TO BE DONE: Repeat the entries word for word, starting from the line with "Expand the api folder" up to and including the line with "Looking at the screenshot, I should coord(440,470).".

* Begin GIVEN RECORDS *

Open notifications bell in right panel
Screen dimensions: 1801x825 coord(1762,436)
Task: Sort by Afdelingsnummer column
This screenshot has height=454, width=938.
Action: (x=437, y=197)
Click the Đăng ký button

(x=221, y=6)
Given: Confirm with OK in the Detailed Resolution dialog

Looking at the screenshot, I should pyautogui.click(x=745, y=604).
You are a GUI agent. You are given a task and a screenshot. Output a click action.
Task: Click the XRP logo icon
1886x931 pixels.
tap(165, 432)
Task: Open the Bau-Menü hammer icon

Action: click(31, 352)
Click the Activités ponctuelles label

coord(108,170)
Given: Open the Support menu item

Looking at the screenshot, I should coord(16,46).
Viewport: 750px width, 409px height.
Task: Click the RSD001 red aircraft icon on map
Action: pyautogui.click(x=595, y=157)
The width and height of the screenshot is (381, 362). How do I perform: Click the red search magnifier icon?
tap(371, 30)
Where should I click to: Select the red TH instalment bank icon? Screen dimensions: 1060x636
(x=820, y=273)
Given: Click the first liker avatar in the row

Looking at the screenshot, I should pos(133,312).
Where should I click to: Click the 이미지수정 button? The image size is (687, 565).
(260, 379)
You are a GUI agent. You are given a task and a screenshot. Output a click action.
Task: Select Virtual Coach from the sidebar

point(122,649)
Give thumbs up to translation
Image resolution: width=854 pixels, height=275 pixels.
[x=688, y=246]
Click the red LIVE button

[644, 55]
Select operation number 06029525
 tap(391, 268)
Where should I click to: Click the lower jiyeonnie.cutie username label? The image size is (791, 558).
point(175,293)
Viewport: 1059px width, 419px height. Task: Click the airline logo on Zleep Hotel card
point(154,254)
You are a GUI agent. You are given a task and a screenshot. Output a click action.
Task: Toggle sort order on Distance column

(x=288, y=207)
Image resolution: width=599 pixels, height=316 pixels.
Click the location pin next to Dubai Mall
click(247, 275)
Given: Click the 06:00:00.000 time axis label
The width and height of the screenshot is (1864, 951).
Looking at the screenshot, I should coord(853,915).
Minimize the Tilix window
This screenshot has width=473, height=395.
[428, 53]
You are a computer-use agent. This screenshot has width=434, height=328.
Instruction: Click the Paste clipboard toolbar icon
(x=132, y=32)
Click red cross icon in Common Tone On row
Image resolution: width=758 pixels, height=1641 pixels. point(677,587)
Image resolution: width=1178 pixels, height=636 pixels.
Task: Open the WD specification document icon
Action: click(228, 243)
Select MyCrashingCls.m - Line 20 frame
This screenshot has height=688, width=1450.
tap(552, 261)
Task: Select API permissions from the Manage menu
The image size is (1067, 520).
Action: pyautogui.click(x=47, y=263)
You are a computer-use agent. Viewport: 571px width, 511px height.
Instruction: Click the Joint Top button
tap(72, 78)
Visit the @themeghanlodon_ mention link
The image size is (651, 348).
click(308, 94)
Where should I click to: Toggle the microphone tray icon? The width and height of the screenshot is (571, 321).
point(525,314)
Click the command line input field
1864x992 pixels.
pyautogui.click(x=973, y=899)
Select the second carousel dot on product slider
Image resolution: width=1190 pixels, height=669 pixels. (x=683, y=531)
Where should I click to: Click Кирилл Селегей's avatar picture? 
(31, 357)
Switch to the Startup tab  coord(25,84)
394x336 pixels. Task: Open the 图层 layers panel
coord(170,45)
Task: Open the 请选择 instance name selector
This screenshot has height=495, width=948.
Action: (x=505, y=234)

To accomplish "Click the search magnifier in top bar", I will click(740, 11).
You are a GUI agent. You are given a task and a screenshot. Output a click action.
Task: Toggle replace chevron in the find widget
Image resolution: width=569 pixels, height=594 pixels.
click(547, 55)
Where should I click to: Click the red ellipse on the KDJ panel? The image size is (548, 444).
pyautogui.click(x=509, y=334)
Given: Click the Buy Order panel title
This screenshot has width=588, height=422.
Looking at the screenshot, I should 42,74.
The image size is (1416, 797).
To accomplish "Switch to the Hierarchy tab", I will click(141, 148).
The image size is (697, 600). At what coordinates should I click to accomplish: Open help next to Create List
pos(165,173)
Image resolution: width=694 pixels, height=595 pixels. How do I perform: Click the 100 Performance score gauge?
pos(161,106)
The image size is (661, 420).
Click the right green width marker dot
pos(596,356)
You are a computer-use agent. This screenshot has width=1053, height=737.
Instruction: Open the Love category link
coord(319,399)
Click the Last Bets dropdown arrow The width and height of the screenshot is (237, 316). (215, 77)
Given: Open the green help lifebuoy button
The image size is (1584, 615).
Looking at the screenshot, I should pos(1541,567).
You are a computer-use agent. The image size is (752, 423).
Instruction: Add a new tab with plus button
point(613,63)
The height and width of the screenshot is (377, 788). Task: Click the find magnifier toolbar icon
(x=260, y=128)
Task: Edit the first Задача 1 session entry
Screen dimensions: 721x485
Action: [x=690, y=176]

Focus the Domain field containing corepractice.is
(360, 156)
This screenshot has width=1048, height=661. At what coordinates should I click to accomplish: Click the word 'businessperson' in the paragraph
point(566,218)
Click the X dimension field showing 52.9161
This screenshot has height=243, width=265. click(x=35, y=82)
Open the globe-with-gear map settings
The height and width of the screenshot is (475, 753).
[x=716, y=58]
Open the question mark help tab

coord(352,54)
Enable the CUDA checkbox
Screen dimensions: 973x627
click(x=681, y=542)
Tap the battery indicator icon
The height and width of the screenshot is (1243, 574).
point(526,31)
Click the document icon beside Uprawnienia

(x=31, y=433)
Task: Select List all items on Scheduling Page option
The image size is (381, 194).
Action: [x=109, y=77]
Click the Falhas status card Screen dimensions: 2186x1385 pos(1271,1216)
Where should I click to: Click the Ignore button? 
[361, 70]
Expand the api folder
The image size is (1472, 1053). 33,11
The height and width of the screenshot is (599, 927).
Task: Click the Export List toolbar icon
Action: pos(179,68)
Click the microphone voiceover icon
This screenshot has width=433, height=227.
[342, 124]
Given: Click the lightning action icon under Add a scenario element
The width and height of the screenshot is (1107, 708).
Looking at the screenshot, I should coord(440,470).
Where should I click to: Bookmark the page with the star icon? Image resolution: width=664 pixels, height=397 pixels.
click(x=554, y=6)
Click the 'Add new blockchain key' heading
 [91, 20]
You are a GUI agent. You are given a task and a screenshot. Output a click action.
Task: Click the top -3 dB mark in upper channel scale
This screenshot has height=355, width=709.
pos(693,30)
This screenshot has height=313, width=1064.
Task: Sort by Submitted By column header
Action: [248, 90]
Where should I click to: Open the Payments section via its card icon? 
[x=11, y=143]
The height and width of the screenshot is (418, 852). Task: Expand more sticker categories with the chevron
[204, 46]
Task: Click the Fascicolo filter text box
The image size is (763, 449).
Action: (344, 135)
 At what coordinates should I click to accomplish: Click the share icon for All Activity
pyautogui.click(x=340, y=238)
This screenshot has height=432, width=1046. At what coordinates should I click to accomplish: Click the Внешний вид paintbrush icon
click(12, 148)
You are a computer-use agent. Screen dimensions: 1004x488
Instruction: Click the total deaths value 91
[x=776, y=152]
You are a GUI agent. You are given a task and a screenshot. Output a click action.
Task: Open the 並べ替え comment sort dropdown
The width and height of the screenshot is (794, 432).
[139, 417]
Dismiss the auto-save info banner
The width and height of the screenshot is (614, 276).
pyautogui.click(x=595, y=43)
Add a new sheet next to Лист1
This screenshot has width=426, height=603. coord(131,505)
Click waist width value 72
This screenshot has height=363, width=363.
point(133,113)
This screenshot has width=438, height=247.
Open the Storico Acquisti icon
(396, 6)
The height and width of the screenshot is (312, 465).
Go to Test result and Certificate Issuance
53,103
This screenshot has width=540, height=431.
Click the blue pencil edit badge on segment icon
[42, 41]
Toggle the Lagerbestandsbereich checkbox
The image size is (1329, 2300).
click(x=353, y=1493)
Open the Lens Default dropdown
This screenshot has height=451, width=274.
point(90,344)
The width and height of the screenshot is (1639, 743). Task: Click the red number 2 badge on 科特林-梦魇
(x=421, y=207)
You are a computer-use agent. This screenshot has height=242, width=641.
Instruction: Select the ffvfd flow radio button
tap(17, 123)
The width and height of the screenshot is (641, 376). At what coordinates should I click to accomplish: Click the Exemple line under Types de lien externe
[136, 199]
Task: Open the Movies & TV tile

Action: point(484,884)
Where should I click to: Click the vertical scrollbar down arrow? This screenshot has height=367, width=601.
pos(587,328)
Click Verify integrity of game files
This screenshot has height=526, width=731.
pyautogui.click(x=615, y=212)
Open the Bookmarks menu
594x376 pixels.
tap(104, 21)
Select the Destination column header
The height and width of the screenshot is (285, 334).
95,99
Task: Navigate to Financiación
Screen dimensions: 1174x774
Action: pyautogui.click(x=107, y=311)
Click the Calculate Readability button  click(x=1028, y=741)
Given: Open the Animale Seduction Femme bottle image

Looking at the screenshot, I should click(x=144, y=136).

* End GIVEN RECORDS *

RESULT OF THIS EXERCISE:
Expand the api folder
The image size is (1472, 1053). 33,11
The height and width of the screenshot is (599, 927).
Task: Click the Export List toolbar icon
Action: pos(179,68)
Click the microphone voiceover icon
This screenshot has width=433, height=227.
[342, 124]
Given: Click the lightning action icon under Add a scenario element
The width and height of the screenshot is (1107, 708).
Looking at the screenshot, I should coord(440,470).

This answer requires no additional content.